Overall, under these reforms the share of the floating population would only decline a couple of percentage points by 2020, and it would take three to four decades at least to fully dismantle China’s hukou system, if ever. Interestingly, some argue that the government really wants to maintain the hukou system, because it also operates as a system of social control.
The cost of offering social services to rural migrants is usually cited as a reason for not reforming the hukou system, especially by local governments which would foot the bill for providing public services. In reality, if rural migrants were granted an urban hukou they would contribute much more to the economy, and generate more taxation revenues, especially since most are young, energetic workers.
Moreover, concerns about the cost of hukou reform are totally ingenuous. The Chinese government has plenty of money for building high-speed trains, and military installations in the South China Sea, but pretends that it does not have enough money for the country’s rural migrants.
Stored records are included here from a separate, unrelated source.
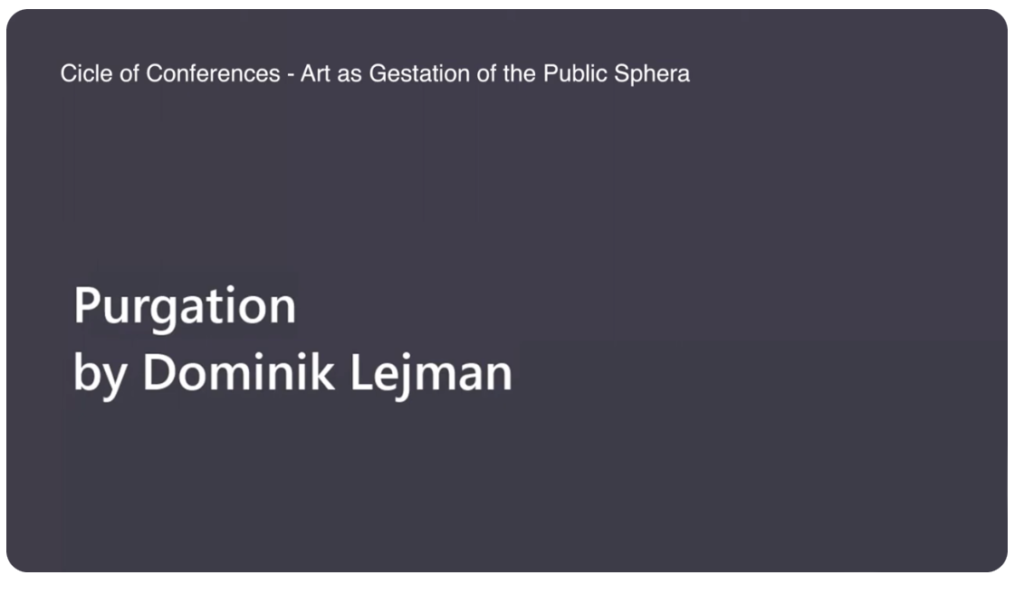Select the word 'Lejman' in the title
The width and height of the screenshot is (1024, 594).
(431, 373)
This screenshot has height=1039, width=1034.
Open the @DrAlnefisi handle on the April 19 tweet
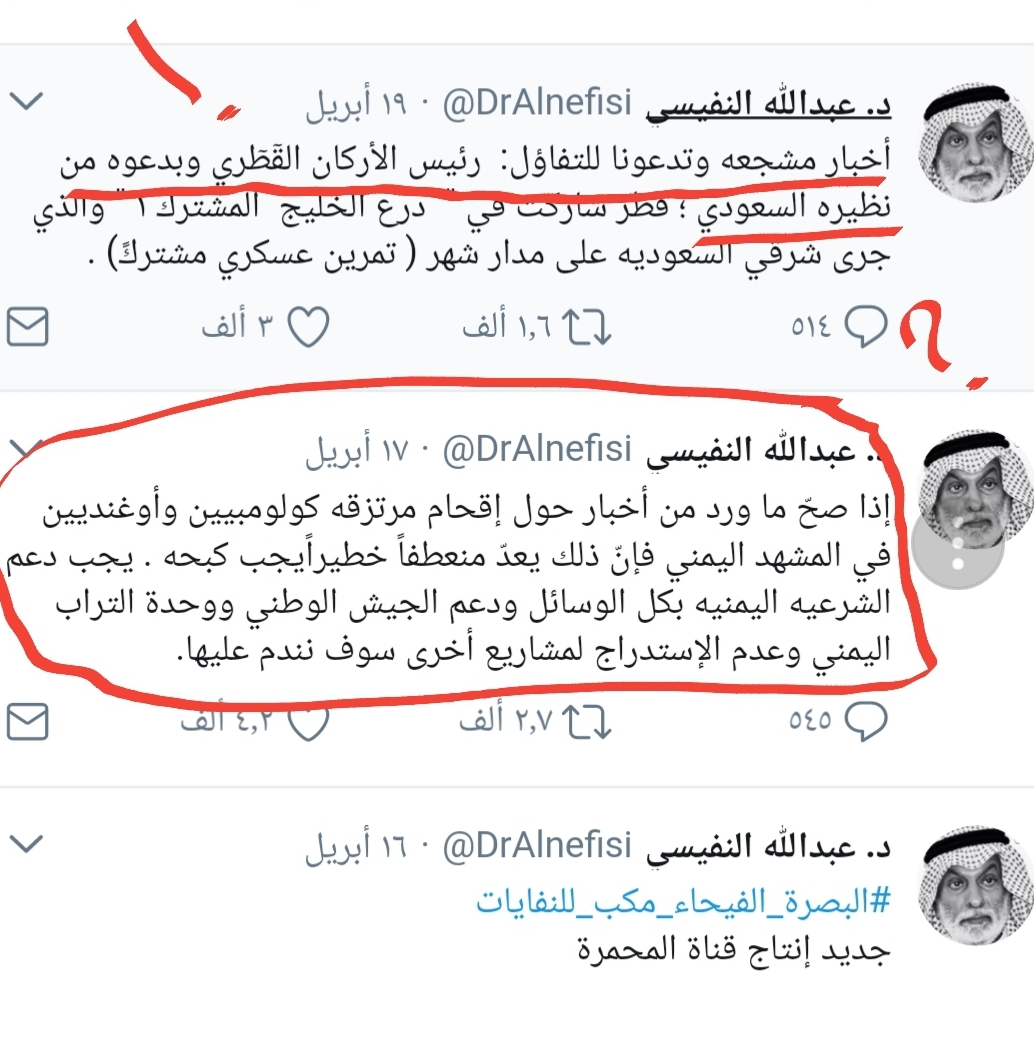(x=537, y=103)

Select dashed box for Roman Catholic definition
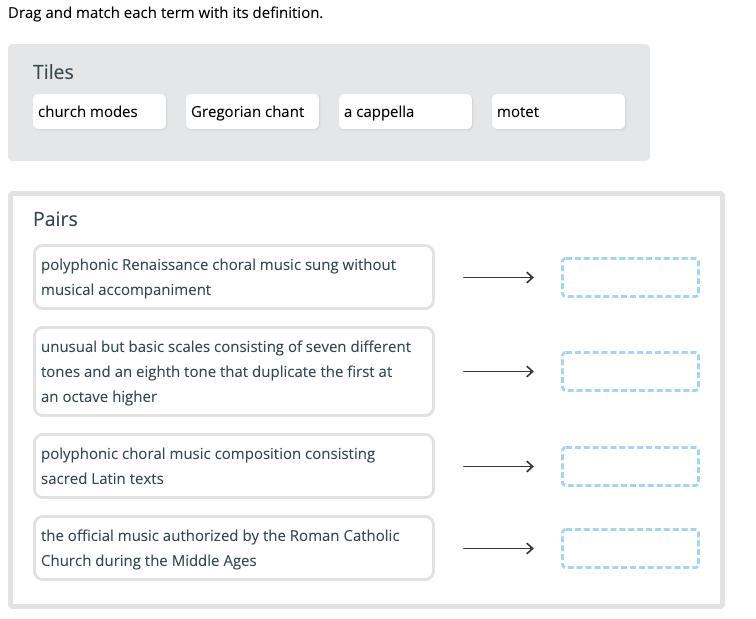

Bytheway, our poor migrant workers cannot even afford to take the high-speed trains for their annual trip back to their villages.
The slow pace of hukou reform will not only pose great costs on the Chinese economy. It also runs great risks for the Communist Party. Labor and other social unrest is invariably perpetrated by rural migrants, especially the new generation of migrants which is more aware of their rights.
All things considered the hukou system is a relic from a bygone era of history, which has now gotten out of control. It should be abolished as soon as practicable. Professor Chan Kam Wing has made ambitious, but realistic, proposals for gradually eliminating China’s hukou problem over the period through to 2030. We can only hope that Beijing is reading them.
REFERENCES:- Kam Wing Chan. "The Household Registration System and Migrant Labor in China: Notes on a Debate". Population and Development Review 36(2): 357-364 (June 2010).
- Kam Wing Chan. "Achieving Comprehensive Hukou Reform in China". Paulson Policy Memorandum. Paulson Institute. December 2014.